Instructions for the task – Please copy each line of the records below that holds the word "size".

Stored items:
------

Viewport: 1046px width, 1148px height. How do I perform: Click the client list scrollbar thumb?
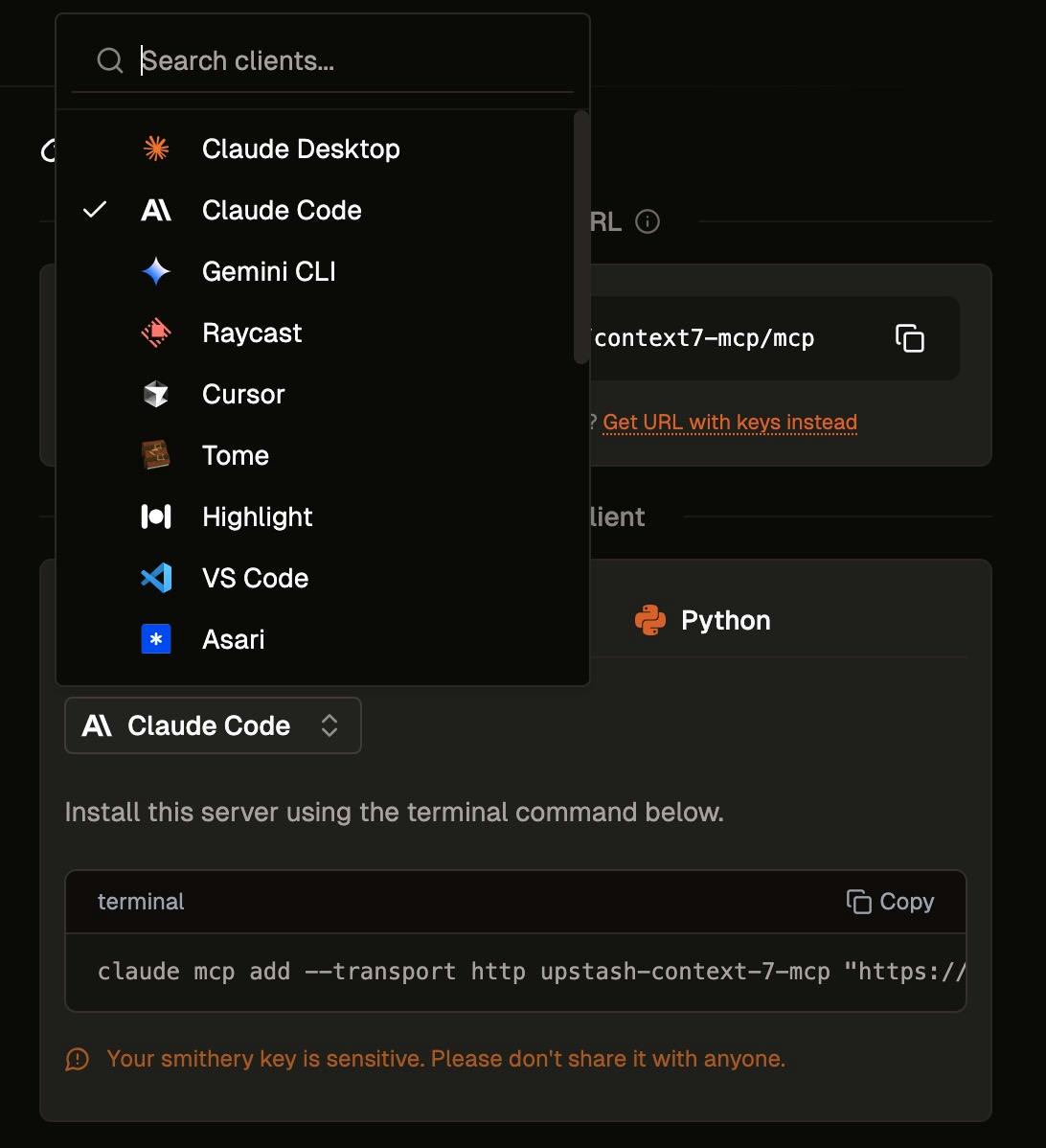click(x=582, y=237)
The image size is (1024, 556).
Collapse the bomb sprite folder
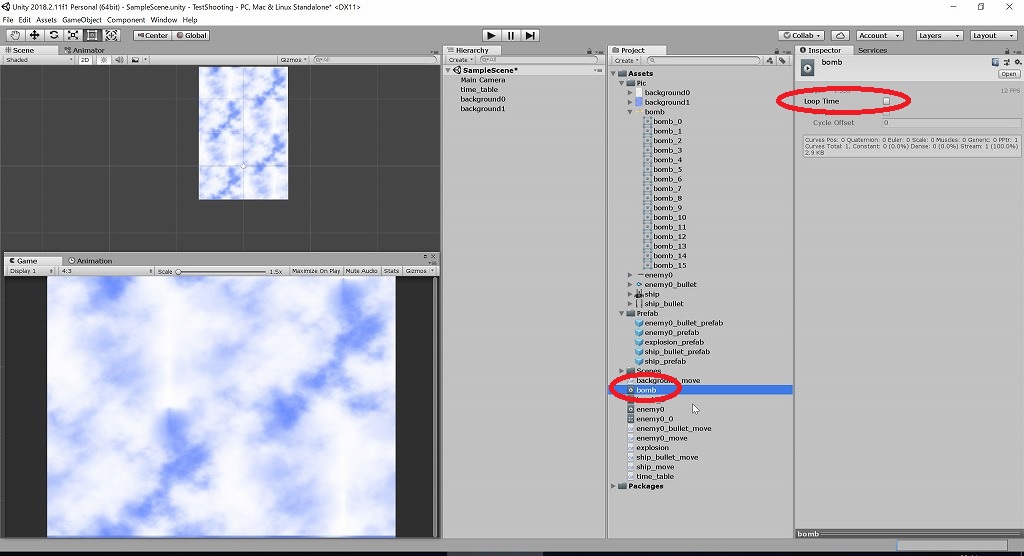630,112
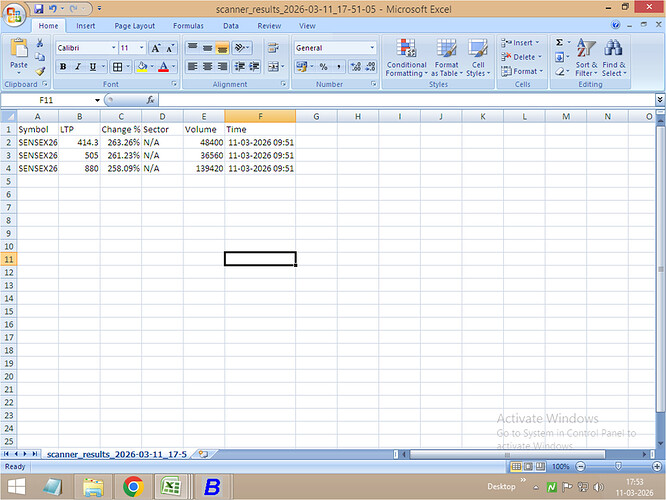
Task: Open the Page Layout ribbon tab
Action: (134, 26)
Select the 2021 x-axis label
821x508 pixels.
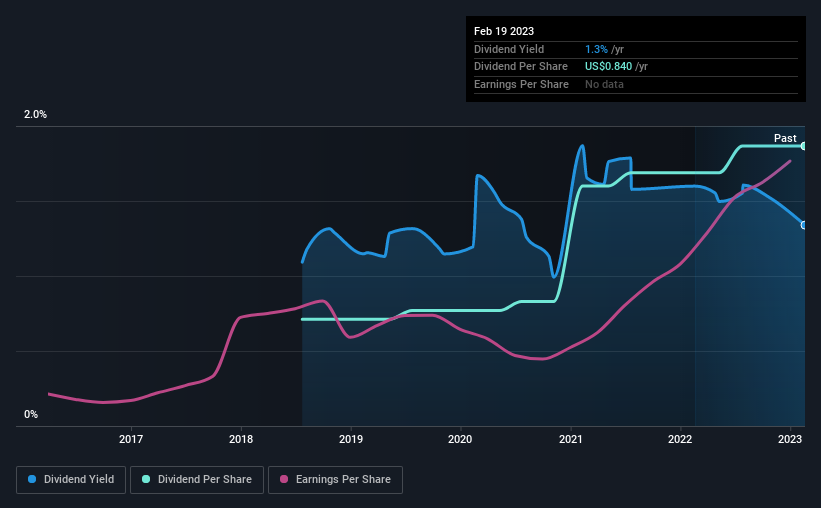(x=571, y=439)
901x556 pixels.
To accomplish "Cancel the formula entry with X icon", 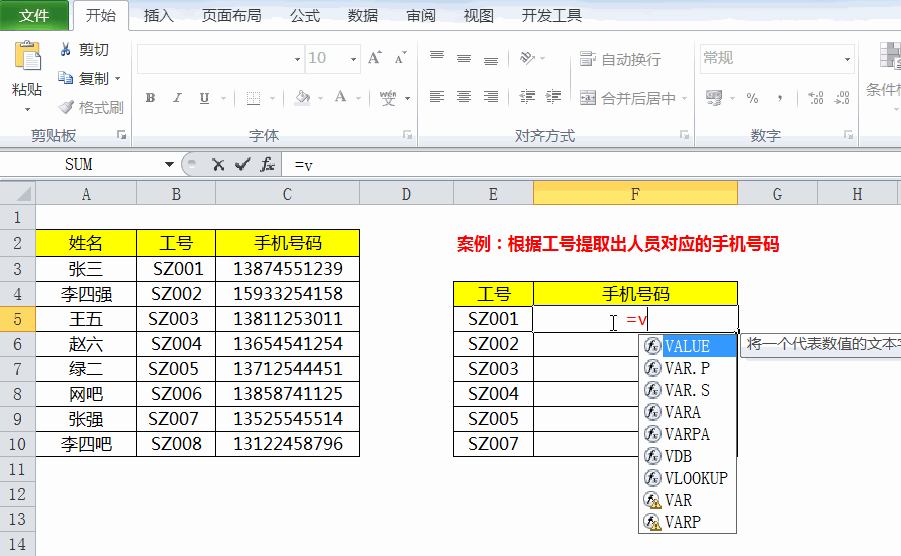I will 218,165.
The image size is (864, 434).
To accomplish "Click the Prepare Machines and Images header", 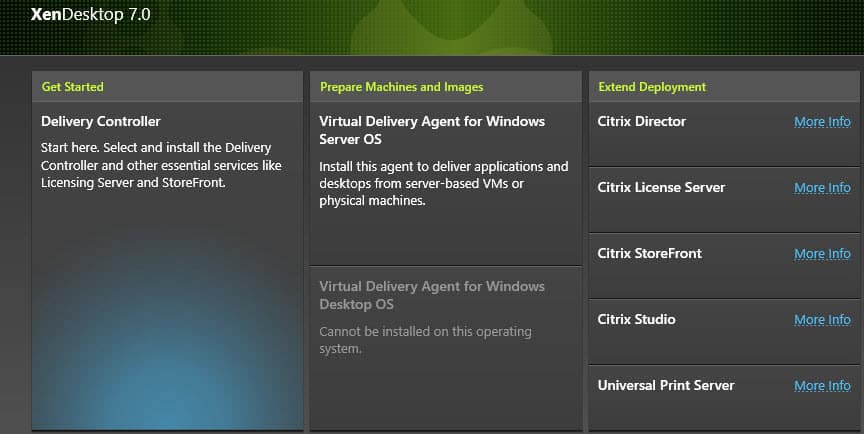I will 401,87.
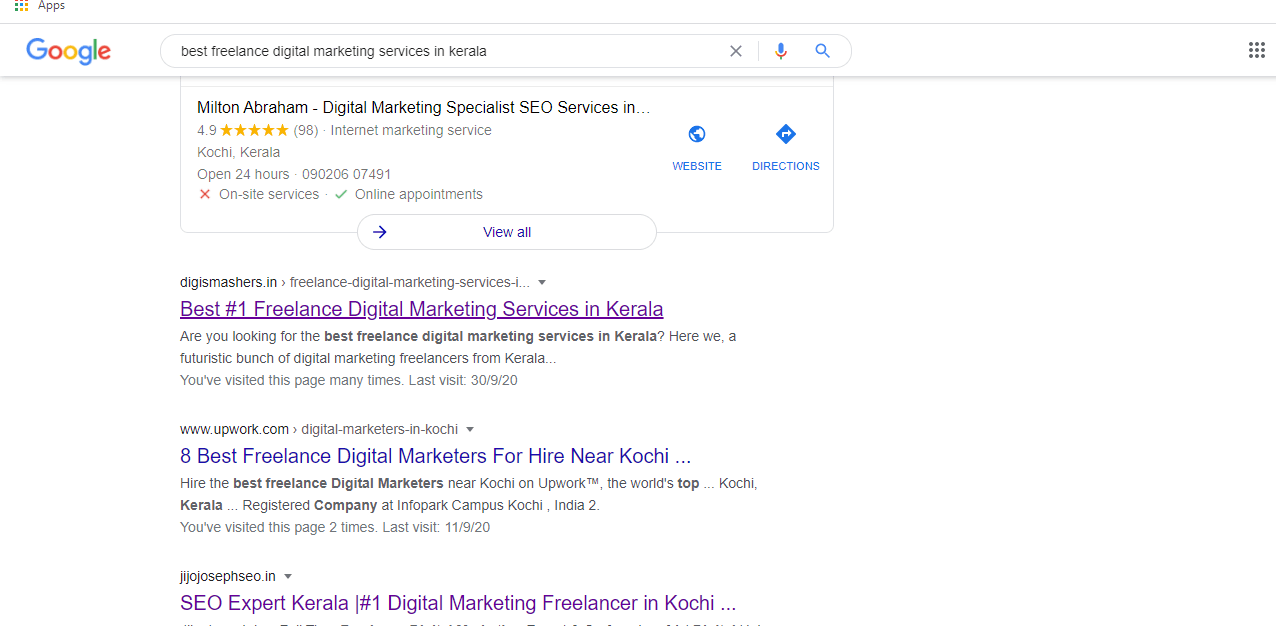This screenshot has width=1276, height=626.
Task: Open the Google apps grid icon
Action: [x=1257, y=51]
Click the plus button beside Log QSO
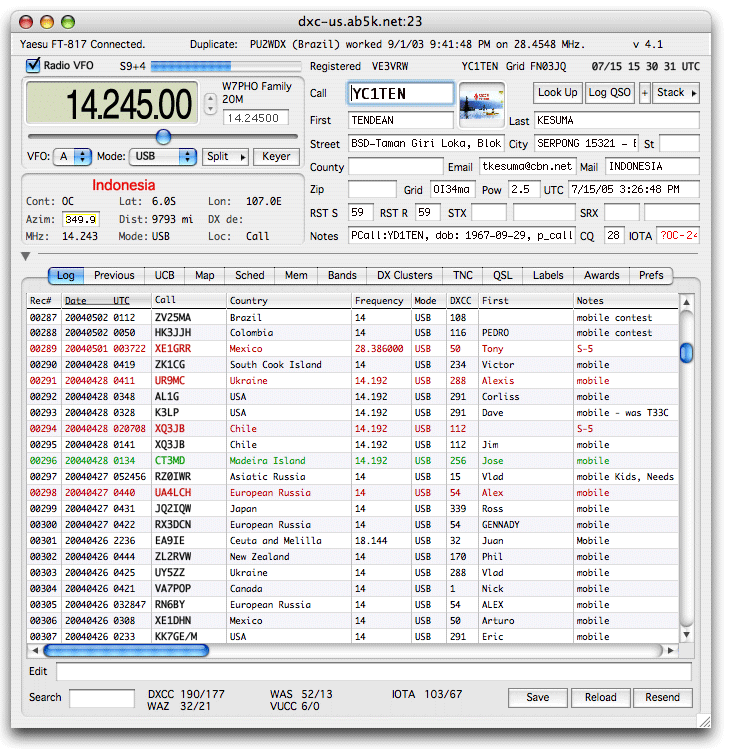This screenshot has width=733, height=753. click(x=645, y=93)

------

Solution to this problem –
The image size is (1024, 556).
The image size is (864, 434).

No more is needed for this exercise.